Pour visualiser une réaction chimique générant un signal coloré, rien de tel qu’un chou rouge. Ce chou, comme beaucoup de plantes, contient des pigments appelés anthocyanes, qui changent de couleur selon le nombre de protons (H+) en solution (pH). Ce super légume peut donc nous indiquer si nous sommes en présence d’un acide ou d’une base, substances irritantes et corrosives, ou d’une substance neutre, comme de l’eau.

COMMENT FAIRE ?

1) Dans une casserole, verse un 1 L d’eau bouillante sur un huitième de chou rouge émincé et laisse refroidir.

2) Pendant ce temps, réunis des produits ménagers et alimentaires et prépare-en des solutions dans des petits récipients transparents (vérifie les pictogrammes de dangers avant de manipuler les substances).

3) Récupère le liquide mauve foncé dans une bouteille en filtrant le mélange avec un filtre à café dans un entonnoir.

4) Ajoute une cuillère à café de jus de chou rouge dans tes solutions de produits ménagers et alimentaires.
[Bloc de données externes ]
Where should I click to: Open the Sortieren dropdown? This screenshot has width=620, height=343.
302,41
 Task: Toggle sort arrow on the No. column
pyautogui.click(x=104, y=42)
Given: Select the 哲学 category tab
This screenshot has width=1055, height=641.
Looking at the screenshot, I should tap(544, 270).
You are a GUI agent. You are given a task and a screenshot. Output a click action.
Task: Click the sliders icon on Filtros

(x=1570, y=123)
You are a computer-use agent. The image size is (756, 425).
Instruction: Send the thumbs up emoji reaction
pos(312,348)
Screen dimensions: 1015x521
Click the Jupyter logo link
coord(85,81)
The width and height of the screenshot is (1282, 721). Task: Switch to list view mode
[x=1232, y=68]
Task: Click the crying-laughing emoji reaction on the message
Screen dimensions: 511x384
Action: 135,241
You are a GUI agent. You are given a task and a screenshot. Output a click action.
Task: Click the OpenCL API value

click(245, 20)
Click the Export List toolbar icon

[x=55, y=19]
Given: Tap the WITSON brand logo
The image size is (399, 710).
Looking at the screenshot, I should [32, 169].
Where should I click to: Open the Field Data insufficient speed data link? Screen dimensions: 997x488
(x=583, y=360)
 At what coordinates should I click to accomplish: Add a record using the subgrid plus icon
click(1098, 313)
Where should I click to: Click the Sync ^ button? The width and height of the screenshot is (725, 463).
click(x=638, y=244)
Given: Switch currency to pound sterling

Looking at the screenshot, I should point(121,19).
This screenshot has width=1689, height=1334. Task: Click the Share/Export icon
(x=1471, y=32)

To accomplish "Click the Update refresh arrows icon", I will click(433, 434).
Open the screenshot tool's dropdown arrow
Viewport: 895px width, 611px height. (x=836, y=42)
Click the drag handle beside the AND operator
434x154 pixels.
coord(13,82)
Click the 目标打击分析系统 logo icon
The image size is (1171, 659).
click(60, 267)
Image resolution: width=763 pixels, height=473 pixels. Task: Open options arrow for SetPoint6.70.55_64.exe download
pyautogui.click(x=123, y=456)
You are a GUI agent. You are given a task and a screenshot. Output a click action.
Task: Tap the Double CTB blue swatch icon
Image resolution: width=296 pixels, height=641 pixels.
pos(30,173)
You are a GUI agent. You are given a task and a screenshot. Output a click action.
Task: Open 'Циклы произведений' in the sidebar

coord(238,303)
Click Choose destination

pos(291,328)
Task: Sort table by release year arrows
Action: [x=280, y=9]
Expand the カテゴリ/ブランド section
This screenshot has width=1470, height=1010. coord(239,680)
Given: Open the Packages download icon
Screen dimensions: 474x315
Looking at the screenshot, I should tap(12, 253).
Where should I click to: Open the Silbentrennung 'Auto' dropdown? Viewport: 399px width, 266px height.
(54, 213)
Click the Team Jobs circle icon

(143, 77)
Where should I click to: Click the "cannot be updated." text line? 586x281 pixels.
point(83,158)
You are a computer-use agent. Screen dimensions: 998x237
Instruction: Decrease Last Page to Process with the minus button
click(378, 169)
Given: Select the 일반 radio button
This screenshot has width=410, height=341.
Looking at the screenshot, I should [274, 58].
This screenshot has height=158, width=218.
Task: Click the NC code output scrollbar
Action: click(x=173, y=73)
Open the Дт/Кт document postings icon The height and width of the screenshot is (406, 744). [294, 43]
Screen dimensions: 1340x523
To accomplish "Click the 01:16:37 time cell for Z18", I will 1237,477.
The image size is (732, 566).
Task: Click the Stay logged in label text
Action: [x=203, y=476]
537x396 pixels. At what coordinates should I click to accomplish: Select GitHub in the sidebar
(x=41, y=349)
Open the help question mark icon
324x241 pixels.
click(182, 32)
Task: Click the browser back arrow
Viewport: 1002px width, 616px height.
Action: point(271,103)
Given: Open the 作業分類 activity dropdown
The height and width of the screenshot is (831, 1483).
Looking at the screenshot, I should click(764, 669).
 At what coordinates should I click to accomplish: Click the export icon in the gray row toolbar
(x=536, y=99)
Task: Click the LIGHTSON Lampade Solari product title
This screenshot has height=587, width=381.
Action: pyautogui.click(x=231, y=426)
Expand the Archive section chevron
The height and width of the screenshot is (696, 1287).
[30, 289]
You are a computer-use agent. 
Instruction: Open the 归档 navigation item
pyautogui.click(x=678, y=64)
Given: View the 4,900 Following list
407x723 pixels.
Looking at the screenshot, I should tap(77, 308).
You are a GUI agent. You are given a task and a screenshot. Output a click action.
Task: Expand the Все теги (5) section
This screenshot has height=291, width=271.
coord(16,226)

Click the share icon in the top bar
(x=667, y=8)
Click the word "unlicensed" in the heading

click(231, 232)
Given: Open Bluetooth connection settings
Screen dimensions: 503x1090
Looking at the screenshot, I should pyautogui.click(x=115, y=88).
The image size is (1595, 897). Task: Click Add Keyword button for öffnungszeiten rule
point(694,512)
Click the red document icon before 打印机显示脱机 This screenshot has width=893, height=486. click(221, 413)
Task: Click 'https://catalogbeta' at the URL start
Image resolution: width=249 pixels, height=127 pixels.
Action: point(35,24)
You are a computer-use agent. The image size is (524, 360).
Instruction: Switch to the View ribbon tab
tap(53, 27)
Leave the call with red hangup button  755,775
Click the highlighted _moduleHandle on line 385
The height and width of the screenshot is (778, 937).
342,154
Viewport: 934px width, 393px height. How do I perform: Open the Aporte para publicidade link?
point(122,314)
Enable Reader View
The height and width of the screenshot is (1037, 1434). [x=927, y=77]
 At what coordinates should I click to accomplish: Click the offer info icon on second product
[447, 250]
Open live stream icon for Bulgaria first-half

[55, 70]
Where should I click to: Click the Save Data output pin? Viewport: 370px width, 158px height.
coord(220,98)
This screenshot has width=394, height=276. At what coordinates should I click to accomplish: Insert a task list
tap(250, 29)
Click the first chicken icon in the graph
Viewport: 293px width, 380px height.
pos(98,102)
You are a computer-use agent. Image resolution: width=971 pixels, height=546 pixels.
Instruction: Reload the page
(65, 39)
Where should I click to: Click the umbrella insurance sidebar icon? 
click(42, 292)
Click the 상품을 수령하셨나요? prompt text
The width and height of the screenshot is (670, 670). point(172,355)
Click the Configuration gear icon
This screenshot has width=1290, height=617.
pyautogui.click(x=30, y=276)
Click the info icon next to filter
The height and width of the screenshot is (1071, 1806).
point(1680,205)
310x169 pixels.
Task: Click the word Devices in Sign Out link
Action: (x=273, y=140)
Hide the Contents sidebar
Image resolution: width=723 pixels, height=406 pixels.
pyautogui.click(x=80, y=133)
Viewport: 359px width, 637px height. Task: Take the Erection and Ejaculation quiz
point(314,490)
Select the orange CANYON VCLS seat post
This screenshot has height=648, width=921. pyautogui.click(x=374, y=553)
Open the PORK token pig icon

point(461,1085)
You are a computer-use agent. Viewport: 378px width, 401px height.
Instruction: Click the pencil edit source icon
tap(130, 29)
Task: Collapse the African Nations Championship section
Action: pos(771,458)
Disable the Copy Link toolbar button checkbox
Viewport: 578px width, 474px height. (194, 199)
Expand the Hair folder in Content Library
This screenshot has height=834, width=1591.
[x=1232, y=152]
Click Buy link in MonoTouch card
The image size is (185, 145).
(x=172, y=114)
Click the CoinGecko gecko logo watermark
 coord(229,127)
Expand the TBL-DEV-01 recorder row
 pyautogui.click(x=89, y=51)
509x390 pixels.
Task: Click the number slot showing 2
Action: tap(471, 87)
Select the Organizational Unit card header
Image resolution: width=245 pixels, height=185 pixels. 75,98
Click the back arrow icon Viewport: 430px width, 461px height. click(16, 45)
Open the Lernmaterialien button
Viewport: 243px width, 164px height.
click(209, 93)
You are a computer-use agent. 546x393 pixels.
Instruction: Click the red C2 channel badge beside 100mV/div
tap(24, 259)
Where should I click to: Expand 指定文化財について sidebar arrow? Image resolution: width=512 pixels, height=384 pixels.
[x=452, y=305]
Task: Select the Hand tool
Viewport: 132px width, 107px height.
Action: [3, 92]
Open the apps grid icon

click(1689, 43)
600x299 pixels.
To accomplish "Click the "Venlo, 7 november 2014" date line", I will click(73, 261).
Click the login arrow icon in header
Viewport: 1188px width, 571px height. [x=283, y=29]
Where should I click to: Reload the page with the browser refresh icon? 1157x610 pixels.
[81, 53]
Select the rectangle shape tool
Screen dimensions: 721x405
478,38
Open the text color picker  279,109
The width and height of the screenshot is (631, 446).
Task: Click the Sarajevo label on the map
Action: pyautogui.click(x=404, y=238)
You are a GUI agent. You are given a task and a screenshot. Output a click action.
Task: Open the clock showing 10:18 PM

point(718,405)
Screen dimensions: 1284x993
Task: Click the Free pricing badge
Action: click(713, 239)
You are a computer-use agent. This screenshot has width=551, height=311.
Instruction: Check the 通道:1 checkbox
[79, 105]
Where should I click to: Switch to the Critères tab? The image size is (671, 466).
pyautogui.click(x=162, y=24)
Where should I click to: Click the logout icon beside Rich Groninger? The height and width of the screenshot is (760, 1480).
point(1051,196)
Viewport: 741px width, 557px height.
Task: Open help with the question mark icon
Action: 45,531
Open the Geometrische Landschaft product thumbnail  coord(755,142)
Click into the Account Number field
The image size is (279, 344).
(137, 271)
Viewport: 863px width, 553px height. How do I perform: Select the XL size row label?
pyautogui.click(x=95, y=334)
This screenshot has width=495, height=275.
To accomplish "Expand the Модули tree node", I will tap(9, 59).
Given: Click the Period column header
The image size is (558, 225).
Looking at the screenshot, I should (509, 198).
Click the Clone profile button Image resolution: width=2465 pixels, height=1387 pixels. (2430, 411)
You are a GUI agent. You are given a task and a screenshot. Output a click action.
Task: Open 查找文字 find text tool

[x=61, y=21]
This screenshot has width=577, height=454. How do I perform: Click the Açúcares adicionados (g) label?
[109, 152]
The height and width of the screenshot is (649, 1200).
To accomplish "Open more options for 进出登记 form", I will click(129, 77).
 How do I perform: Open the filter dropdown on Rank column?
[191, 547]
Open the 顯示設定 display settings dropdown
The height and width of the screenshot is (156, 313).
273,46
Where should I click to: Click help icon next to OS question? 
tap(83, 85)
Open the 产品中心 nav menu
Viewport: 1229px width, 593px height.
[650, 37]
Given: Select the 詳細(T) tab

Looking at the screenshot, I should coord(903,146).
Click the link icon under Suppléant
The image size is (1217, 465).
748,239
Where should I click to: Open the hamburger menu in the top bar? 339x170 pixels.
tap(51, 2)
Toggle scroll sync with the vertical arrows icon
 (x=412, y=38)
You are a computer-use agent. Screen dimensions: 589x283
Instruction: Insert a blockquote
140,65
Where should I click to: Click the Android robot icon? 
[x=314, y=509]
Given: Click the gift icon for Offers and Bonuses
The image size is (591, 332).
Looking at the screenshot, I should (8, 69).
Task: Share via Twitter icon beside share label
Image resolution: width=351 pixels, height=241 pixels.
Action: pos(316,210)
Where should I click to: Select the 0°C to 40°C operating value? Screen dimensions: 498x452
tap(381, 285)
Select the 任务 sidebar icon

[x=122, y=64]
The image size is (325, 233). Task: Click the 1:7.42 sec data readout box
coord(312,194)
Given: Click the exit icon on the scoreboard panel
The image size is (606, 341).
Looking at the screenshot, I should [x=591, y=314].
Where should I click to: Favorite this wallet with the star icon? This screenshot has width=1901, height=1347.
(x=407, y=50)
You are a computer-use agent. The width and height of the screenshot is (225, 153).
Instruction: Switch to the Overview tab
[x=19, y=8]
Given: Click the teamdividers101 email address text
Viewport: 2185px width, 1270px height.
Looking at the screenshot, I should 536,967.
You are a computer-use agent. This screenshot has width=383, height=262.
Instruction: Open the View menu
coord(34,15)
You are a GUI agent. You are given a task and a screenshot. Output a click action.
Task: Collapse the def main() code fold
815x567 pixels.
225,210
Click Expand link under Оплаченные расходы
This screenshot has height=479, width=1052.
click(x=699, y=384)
5) Observe et classe par couleur (rouge: très acide, rose: acide, mauve: neutre, bleu: basique, vert-jaune: très basique).
 

COMMENT ÇA MARCHE ?

Les anthocyanes ont de nombreux sites qui peuvent porter des protons. Chaque fois qu’un site est (dé)protoné par un acide (ou une base), la structure de la molécule change, provoquant une modification de sa couleur. Grâce à ses sites acidobasiques, les anthocyanes sont donc d’excellents indicateurs colorés pour déterminer le caractère acidobasique d’une substance ! Avec cette manipulation, tu peux par exemple expliquer pourquoi on doit laver la vaisselle ou faire le ménage avec des gants.